Using "green" as the search string, find the matching lines below and copy them.

Collected data
/---

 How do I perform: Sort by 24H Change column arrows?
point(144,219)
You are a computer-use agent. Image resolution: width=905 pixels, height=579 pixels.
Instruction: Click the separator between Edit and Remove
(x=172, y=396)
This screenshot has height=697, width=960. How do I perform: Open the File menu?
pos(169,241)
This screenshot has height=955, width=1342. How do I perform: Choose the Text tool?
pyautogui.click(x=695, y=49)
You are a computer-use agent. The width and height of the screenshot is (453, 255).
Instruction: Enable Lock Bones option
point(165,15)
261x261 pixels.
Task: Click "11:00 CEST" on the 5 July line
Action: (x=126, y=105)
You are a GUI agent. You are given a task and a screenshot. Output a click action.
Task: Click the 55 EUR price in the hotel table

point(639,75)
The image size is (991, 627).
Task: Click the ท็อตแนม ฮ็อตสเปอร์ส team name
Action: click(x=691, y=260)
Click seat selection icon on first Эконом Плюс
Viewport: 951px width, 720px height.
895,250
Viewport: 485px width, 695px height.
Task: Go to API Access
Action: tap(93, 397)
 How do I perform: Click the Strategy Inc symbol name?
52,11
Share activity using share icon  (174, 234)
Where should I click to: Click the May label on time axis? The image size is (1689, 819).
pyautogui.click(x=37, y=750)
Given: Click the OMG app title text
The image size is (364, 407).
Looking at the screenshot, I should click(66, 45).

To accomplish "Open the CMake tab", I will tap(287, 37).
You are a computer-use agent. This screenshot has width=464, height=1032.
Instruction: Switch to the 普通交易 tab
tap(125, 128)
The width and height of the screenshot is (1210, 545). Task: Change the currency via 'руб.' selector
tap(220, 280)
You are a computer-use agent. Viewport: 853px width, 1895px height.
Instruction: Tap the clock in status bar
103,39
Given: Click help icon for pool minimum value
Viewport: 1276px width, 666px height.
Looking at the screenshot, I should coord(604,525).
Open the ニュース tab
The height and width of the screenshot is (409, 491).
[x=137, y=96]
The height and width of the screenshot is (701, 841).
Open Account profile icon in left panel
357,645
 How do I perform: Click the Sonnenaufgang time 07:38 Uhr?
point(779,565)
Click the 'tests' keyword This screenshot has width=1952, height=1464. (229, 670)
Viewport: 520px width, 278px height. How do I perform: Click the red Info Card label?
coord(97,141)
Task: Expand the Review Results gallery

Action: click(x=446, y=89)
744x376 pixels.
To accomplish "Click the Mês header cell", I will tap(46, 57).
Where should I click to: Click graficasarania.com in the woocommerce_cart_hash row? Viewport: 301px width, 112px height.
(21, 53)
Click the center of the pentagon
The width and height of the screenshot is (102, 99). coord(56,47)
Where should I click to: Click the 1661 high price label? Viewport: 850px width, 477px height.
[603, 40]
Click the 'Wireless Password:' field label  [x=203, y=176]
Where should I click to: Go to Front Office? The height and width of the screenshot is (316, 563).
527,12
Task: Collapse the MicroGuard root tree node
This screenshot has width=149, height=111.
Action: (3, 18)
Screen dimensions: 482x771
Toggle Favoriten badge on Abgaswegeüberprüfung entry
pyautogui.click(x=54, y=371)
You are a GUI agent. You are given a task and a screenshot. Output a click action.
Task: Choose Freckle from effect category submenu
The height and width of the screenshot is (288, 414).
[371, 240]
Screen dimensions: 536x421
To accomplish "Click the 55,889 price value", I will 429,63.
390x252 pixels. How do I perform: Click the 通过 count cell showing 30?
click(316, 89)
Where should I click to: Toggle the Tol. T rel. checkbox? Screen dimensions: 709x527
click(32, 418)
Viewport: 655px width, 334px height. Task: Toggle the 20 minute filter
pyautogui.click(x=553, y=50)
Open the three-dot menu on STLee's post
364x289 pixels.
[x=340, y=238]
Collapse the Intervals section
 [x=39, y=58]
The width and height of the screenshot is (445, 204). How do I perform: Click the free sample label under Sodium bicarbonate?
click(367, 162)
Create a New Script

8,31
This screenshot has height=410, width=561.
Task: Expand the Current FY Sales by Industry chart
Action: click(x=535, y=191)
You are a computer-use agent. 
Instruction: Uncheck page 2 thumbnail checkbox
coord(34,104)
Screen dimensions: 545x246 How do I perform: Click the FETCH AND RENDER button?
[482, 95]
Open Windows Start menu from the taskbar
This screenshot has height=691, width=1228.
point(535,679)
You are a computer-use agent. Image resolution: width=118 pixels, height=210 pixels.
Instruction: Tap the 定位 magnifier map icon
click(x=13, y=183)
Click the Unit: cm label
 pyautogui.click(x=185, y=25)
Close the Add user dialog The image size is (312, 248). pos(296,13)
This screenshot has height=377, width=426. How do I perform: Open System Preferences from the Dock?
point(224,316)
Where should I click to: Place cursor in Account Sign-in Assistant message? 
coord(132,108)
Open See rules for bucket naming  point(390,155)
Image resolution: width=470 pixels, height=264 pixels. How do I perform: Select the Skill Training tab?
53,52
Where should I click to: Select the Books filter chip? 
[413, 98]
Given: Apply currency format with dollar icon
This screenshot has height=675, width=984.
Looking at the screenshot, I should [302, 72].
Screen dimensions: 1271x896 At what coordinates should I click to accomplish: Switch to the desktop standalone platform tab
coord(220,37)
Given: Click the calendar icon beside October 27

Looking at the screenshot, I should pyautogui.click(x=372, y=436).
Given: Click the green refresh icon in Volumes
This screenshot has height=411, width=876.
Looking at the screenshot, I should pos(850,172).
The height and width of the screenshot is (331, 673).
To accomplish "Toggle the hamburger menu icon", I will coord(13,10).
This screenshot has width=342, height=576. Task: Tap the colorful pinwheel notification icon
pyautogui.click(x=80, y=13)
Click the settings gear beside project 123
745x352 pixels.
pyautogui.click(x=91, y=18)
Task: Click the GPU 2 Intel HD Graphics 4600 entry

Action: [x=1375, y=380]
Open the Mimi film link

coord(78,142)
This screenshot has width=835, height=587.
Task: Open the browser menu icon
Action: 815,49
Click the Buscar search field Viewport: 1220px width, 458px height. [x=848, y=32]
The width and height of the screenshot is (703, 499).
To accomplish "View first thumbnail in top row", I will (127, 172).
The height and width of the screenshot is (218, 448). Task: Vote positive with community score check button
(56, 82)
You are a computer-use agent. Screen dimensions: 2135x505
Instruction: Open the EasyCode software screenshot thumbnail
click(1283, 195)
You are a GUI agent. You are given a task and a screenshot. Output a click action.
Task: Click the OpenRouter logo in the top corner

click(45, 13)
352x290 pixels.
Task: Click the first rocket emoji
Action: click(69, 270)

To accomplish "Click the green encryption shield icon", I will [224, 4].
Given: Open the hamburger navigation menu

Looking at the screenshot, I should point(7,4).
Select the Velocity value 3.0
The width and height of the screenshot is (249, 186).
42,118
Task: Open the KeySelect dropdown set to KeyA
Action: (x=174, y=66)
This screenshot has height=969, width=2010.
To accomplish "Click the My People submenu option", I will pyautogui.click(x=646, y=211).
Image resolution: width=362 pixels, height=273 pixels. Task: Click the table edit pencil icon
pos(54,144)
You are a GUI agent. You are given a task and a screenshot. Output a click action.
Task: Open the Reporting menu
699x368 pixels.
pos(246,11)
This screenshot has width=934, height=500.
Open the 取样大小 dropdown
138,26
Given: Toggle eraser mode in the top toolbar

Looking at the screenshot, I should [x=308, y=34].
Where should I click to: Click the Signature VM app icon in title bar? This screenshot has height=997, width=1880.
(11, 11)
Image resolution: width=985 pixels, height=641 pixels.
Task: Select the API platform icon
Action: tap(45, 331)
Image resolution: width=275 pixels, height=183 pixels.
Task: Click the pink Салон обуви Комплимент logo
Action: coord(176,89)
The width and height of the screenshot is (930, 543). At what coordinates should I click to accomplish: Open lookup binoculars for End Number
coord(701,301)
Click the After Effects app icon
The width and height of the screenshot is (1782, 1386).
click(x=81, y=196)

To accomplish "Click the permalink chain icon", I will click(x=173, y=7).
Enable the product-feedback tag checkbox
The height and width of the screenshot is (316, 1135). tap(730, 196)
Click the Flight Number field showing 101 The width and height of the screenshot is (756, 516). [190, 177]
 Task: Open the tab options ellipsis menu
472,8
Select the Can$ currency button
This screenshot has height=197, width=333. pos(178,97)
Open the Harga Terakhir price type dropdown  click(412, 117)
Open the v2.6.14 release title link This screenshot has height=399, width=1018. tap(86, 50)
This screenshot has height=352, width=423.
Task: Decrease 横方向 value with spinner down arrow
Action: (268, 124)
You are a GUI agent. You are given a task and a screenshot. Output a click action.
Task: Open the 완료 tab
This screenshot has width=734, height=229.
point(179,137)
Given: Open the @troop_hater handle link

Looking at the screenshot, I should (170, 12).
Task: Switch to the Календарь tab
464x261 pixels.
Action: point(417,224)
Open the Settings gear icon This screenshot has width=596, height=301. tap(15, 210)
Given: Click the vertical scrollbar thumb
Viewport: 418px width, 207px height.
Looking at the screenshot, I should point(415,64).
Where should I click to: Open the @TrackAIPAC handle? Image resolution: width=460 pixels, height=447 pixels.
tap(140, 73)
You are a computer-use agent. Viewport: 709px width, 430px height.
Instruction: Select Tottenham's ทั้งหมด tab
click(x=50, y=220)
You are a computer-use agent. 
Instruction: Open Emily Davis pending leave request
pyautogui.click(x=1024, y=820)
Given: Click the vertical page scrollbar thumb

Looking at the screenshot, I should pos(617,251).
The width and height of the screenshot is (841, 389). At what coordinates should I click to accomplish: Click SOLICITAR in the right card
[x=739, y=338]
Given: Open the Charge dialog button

\---

> [SOLVED EXERCISE]:
Given: Click the green refresh icon in Volumes
To accomplish "Click the green encryption shield icon", I will [224, 4].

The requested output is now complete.